> _RECORDS FOR THE TASK_:

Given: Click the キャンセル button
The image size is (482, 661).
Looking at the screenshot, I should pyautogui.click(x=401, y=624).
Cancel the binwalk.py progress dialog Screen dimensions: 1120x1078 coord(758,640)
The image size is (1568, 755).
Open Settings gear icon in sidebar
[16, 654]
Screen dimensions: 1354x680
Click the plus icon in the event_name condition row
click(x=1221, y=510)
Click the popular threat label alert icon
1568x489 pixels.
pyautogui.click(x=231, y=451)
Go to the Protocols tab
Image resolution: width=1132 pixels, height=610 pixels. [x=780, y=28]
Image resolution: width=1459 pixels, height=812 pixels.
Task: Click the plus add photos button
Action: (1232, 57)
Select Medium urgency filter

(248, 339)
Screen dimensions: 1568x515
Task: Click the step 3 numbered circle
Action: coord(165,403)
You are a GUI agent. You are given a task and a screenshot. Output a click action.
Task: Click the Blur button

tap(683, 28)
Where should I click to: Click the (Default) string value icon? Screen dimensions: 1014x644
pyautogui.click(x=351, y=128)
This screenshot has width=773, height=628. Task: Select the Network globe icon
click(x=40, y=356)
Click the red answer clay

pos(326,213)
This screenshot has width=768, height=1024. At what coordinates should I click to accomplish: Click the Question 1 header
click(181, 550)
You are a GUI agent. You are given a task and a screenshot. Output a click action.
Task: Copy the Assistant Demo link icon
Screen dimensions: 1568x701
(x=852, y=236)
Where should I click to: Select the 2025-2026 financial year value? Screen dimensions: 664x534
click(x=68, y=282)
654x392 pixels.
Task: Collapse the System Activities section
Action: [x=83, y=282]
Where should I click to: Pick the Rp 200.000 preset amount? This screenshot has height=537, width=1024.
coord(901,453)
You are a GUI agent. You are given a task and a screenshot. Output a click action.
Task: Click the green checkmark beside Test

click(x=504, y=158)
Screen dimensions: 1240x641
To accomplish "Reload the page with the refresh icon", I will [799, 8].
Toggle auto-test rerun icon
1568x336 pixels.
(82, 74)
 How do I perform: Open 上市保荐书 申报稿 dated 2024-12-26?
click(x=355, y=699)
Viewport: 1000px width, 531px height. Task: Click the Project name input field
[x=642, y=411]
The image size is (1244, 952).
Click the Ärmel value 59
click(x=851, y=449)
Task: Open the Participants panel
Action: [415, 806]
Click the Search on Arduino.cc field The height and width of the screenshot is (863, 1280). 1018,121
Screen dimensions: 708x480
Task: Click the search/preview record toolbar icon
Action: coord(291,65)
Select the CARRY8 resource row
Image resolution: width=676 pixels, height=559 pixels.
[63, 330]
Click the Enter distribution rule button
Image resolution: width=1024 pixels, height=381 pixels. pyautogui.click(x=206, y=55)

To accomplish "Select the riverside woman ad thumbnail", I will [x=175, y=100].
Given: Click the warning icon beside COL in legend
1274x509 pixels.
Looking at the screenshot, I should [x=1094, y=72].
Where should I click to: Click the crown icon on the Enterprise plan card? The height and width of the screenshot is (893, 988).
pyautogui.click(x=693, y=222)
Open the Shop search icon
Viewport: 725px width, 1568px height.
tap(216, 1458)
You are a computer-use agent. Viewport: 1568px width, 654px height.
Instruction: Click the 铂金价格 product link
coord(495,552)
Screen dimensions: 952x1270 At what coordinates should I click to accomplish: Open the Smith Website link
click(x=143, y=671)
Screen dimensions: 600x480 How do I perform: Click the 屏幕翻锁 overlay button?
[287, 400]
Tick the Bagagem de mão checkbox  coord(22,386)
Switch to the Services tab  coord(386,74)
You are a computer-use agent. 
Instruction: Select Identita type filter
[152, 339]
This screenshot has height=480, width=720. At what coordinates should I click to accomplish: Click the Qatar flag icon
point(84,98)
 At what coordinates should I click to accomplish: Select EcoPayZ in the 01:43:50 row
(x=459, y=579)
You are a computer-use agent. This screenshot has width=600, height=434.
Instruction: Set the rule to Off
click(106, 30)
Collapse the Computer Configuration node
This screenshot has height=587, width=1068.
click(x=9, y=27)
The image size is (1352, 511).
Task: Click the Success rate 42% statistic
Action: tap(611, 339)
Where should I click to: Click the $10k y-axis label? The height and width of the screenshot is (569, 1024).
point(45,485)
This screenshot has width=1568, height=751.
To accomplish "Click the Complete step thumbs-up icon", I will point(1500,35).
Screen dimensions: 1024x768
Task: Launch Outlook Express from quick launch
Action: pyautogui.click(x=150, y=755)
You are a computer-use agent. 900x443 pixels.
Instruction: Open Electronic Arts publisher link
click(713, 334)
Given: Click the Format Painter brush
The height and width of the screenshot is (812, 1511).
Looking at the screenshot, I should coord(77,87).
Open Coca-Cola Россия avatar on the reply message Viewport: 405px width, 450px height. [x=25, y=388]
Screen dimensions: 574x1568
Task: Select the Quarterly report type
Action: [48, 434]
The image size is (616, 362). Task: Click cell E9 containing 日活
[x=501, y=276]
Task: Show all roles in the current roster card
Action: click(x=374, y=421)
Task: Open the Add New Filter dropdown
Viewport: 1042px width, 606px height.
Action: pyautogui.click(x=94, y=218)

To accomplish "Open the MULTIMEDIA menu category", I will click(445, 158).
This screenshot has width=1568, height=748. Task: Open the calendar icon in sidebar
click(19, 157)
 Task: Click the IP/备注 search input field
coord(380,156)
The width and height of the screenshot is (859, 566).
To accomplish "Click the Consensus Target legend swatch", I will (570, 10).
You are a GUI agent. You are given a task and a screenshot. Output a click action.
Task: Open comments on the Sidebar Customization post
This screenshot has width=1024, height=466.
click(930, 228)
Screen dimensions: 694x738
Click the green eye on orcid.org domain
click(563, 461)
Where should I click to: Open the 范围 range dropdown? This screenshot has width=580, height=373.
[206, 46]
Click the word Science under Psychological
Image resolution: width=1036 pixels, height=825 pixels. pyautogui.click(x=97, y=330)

> _EXERCISE GOAL_: Word search in the records above: please count the lines holding "legend" and state the count alone.

> _YOUR RESPONSE_: 2